Moreover, as evidence that God worked on the Sabbath, the rabbis pointed to the fact that people were born and died on the Sabbath. This is to say that God gave life and he gave judgement on the Sabbath. Jesus claims that he, as Son, also does these divine works. Hence, “the Son gives life to whom he will” and the Father “has given all judgement to the Son” (Jn 5:21f). These claims further intensify Jesus’ identification with the Father; Jesus is God.

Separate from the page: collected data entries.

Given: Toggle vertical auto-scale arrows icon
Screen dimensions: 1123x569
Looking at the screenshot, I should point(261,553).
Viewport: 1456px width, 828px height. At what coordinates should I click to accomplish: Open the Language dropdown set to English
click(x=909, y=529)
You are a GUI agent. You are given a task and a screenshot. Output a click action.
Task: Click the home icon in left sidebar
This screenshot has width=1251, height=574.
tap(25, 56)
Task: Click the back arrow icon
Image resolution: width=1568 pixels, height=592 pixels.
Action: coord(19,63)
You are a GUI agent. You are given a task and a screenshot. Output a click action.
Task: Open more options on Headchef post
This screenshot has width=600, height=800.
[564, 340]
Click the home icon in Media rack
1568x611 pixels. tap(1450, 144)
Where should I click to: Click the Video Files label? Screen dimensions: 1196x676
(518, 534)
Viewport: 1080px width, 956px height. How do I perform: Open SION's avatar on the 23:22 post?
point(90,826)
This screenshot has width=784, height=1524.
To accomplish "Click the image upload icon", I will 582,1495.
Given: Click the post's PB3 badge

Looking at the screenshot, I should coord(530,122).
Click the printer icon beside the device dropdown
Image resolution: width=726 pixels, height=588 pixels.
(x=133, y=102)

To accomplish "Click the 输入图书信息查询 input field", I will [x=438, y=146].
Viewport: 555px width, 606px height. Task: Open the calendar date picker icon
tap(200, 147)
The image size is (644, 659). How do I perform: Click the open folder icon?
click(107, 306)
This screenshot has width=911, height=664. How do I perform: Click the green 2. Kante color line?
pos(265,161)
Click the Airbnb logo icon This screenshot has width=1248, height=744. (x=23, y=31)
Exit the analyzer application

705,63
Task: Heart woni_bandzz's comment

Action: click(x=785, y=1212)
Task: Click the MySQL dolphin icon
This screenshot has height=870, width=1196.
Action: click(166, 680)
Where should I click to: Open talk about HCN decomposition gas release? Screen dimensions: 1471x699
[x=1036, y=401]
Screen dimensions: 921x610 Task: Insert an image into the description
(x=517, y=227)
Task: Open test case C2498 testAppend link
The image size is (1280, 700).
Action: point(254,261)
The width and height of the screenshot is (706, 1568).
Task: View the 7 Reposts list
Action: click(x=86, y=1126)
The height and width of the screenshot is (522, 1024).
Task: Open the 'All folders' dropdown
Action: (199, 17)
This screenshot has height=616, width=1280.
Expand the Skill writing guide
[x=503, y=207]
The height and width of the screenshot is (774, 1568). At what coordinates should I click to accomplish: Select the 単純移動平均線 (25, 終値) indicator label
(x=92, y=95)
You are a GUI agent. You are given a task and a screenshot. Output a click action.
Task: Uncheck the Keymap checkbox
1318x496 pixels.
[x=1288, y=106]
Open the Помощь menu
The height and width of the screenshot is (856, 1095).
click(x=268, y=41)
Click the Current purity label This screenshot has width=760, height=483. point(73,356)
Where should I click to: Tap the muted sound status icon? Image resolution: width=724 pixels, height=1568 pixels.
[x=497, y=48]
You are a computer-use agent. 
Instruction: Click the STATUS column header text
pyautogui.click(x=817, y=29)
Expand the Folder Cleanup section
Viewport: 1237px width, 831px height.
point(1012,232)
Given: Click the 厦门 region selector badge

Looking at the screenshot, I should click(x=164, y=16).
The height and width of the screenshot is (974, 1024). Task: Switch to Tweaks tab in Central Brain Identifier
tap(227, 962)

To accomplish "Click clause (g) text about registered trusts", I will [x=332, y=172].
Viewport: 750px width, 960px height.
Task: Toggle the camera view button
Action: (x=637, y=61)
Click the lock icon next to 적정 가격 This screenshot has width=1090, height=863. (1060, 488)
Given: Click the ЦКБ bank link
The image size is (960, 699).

But today’s discourse, of course, has to be seen in relation to yesterday’s Gospel, to the healing of the man who had been lame for thirty-eight years. It is this work that Jesus likens to the Father’s work on the Sabbath of giving life and judgement. For it is the work of the Son to bring life, too, but not in the same way as the Father does. Rather, the Son brings life by healing all that excludes us from communion, from life and love in community. So, after that lame man was healed, Jesus later found him in the Temple, in the hub of the Jewish community where he is reclaiming his place in society in relation to God and to his fellow Man. Indeed, that man was healed and freed by Christ so that he can do what the Sabbath demands, namely establish and maintain a just and good relationship with God and neighbour. As St Paul says: “God was in Christ, reconciling the world to himself” (2 Cor 5:19).